Há um fosso entre o que o
presidente declara e o que reivindicamos na ação concreta do governo, diz o
governador Flávio Dino, em entrevista ao UOL
Beatriz Montesanti
Do UOL, em São Paulo
O governador do Maranhão, Flávio Dino
(PCdoB), diz não acreditar que as recentes falas de Jair Bolsonaro (PSL)
contrárias ao Nordeste tenham efeitos práticos para as relações institucionais.
Porém ele, que foi alvo de críticas recentes do presidente, se preocupa com as
consequências para a sociedade brasileira do que chama de uma "violência
simbólica".
Nas últimas semanas, a região Nordeste, e
em particular Dino, entraram na mira em diversas falas de Bolsonaro durante
eventos públicos, que ora atacou os governadores da região, ora se solidarizou
com seu povo de forma polêmica.
Em uma das mais recentes declarações sobre
o tema, o presidente chegou a condicionar o repasse de verbas para os estados
nordestinos ao reconhecimento de seus representantes ao governo bolsonarista – todos
eles de partidos à esquerda no espectro político.
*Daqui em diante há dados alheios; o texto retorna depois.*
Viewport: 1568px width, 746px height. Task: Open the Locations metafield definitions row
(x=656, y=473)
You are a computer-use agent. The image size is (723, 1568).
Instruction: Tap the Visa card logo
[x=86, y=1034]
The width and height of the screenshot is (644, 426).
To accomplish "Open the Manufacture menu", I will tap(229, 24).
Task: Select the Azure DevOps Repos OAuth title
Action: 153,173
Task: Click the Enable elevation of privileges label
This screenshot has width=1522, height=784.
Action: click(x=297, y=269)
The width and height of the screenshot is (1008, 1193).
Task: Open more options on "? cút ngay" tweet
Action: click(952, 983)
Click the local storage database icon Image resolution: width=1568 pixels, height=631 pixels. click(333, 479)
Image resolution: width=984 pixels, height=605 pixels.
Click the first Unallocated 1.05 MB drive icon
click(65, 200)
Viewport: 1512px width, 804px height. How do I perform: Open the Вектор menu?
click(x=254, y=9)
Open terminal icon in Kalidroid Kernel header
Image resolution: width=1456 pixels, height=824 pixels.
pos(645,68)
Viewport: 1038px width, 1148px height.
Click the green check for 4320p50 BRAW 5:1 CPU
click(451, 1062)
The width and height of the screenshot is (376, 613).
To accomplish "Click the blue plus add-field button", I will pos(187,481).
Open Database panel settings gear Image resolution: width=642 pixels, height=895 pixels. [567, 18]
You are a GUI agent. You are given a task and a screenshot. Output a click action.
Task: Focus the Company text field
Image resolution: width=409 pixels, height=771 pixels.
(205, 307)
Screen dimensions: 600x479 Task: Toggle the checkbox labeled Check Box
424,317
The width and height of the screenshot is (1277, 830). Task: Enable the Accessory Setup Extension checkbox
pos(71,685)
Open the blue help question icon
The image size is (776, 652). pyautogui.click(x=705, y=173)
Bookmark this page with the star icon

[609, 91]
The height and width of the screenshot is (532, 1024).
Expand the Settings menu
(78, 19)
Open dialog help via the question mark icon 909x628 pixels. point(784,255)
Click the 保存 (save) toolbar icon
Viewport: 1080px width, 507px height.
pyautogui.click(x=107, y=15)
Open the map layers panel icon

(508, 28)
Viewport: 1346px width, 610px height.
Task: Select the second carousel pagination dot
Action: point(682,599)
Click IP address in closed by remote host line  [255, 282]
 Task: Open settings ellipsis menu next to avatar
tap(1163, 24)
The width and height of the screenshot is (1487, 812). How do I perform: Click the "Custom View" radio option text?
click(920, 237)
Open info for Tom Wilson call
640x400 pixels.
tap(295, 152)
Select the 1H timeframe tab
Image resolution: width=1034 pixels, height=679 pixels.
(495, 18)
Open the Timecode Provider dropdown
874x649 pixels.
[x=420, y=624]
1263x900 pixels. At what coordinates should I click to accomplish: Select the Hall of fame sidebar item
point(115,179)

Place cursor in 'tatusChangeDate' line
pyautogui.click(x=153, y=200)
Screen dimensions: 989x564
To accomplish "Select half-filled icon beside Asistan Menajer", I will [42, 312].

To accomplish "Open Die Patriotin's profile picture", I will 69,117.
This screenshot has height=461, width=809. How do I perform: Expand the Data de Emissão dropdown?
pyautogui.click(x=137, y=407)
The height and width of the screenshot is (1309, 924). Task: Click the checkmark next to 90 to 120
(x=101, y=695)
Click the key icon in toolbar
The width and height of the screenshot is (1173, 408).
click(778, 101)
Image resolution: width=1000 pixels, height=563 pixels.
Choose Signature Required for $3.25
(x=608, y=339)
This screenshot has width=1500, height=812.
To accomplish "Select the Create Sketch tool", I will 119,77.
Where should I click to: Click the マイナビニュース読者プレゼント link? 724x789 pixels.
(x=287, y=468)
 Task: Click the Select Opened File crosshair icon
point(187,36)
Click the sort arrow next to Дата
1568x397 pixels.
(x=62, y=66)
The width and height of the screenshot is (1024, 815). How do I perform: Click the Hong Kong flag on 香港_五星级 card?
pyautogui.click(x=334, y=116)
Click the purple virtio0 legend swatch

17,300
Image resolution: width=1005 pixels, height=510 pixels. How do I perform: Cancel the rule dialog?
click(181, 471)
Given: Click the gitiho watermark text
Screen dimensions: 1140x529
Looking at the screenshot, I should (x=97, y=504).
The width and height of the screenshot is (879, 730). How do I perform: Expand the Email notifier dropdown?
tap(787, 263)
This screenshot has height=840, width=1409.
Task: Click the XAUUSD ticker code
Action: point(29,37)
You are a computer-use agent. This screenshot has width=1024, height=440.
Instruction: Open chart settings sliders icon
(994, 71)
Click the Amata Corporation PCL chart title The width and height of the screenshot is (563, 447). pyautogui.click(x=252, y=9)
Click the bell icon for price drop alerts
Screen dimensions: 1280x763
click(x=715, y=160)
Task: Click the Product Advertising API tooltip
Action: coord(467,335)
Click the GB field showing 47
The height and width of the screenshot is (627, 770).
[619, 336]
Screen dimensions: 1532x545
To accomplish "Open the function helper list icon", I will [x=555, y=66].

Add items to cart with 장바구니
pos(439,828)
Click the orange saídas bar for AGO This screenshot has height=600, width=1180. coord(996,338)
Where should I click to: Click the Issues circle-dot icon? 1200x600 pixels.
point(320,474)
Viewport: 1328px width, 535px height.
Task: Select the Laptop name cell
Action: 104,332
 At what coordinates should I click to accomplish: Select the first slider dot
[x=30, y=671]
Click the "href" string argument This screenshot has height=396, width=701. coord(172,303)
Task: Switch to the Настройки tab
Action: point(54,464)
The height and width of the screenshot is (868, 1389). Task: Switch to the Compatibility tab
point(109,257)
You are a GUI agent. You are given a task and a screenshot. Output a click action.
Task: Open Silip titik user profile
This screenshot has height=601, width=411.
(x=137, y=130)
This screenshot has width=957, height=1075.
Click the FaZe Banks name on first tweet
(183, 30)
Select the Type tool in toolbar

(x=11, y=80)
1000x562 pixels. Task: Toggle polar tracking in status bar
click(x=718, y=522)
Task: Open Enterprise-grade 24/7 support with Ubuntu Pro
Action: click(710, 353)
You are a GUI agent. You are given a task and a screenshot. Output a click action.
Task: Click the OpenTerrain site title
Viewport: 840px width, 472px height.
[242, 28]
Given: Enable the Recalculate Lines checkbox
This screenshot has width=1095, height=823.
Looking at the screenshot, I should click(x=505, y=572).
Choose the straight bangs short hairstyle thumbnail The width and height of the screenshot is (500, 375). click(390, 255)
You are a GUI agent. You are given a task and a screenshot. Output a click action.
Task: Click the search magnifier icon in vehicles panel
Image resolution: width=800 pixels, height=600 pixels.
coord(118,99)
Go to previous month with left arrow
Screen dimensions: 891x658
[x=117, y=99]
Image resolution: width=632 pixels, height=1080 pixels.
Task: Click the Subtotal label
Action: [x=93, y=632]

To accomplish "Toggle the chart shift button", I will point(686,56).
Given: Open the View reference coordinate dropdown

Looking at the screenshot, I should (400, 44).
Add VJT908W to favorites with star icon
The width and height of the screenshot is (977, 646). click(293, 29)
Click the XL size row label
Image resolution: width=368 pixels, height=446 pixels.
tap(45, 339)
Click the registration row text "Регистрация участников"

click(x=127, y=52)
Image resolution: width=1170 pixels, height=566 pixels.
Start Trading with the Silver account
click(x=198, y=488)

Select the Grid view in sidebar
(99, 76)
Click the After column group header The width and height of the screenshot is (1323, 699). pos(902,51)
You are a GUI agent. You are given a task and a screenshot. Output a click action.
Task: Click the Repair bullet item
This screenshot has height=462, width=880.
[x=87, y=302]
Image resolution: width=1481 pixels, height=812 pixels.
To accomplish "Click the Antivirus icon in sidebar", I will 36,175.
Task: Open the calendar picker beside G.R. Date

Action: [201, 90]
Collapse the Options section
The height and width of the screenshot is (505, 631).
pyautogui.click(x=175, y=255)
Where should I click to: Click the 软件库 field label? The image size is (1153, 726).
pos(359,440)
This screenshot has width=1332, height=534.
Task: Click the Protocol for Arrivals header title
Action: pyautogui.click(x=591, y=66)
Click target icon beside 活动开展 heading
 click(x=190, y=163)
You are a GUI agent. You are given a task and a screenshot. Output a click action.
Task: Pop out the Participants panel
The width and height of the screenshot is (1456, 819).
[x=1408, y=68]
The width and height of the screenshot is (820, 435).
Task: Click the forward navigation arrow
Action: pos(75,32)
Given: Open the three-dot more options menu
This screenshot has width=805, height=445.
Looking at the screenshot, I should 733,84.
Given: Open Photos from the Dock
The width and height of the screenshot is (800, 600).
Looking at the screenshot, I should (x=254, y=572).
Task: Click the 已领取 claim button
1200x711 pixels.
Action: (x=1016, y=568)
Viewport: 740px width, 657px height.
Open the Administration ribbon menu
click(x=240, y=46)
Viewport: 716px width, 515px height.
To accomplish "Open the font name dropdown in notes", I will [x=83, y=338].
Para Dino, a afirmação é ilegal e
contraria a Constituição Brasileira. "Nenhum governante deve abrir mão de suas
opiniões políticas para ter acesso àquilo que não é favor, é direito",
diz.
O governador comunista tampouco se sente
ameaçado: segundo ele, as falas de Bolsonaro não reverberam na prática da
dinâmica entre os governos. Cita como exemplo o fato de seu estado ter cedido recentemente,
ao governo federal, agentes penitenciários para atuarem no Pará, após uma
rebelião em Altamira deixar dezenas de mortos. Também reforça que membros de
sua administração têm sido
recebidos normalmente em Brasília.
"Hoje ainda é visível um fosso entre
aquilo que o presidente da República anuncia [...] daquilo que nós reivindicamos
na ação concreta do governo. Se me perguntarem hoje se houve alguma retaliação
contra o governo do estado do Maranhão, eu diria que não, não houve nenhuma.
Espero que continue assim", diz.
O governador se preocupa, no entanto, que a fala do presidente provoque a "dissolução dos laços sociais" no Brasil: "Imagine o efeito multiplicador que isso gera nos poros da sociedade, como se isso fosse um exemplo para que as pessoas sejam, nas suas relações sociais, preconceituosas, discriminatórias. Isso é muito grave".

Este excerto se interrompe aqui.